A lot of what ChatGPT has been trained on or trained for is information extraction. So it’s useful for people to ask ChatGPT questions and then for it to use the knowledge base that it’s accumulated through all the training that it’s done to answer those questions. But like I said, ChatGPT can also take on certain personas, so it’s possible that you could prompt it to ask questions instead of answering them. Even just giving the right kind of prompt can nudge ChatGPT towards asking questions rather than answering them.
That said, that’s just the starting point. For the purposes of market research, there is a lot more that we would want out of an AI interviewer. We want it to be able to incorporate the context of the research project that’s currently being conducted—not just having some subject matter knowledge of what’s being discussed, but also understanding the specific research objectives.

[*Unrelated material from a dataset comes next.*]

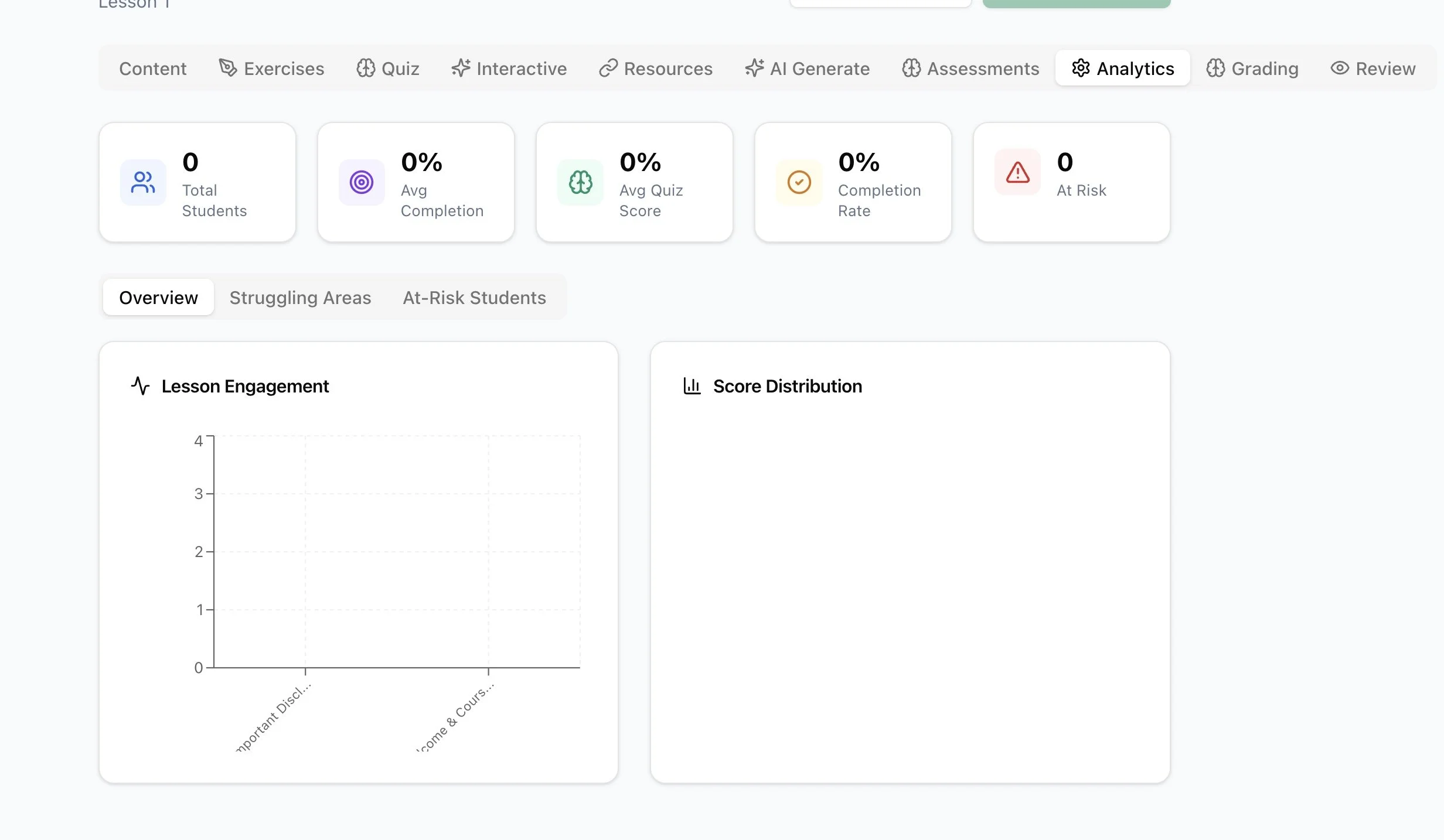
Task: Open the Quiz tab
Action: pyautogui.click(x=388, y=69)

We’ve seen this a lot in all the R&D that we’ve been doing related to natural language processing: it’s often quite easy to just ask some question about what’s being discussed but that doesn’t actually mean that the question is going to be useful, and is going to advance the research objectives of the researcher. That’s definitely one of the big challenges, to actually nudge the AI in order for it to ask questions that are relevant to the research objectives.
So that relates to the analogy with human researchers, particularly qualitative researchers, that not just anyone can ask questions that are going to get to deep insight. They need to be trained, they need to know how to phrase questions appropriately and to probe. So that’s analogous to what needs to be done to large language models like ChatGPT to make them suitable for asking relevant questions with conversational AI.
Another issue to overcome is that with large language models there’s a certain lack of control. That is, the user can’t know exactly what the model is going to say, because it is generative. Models can also have what I call hallucination properties, i.e. they may just make things up, bring up topics which were not discussed before and even put words into the research participants’ mouths.
So, there’s a danger which needs to be avoided there as well. But back to the analogy, all these things are also possible if a non-expert human is conducting an interview. Therefore, it’s necessary to augment models such as ChatGPT with the goals of being a market researcher, and the objectives for a particular project. Doing this in a project-specific, real-time, and cost-effective way is very tricky!
To achieve this takes a lot of R&D to work on representations that can be integrated with language models such as ChatGPT so that we can prompt or nudge the model in order to ask questions that are relevant. In particular this means having representations of what the researcher wants to know within a given market research context, to actually represent their research objectives in some way. For example, if someone brings up a certain phrase that the researcher might be particularly interested in then we can make sure that the model is going to ask questions about that specifically.
There are other features that can be built in. One of the weaknesses of language models is that they don’t have a symbolic representation system. That’s why, for example, they often make arithmetic mistakes, because they are manipulating the symbols as though they were language rather than having their own symbolic meaning.
The lack of structured representation presents a challenge for researchers wanting to do quantitative analyses. Likewise, it presents a challenge to eliciting information in a structured manner, to ensure that participants are consistently asked for the information of interest to a research. To address these concerns, we can also build symbolic representations—you can think of them as opinion networks—which are incorporated into language models, and which are informed by market research principles.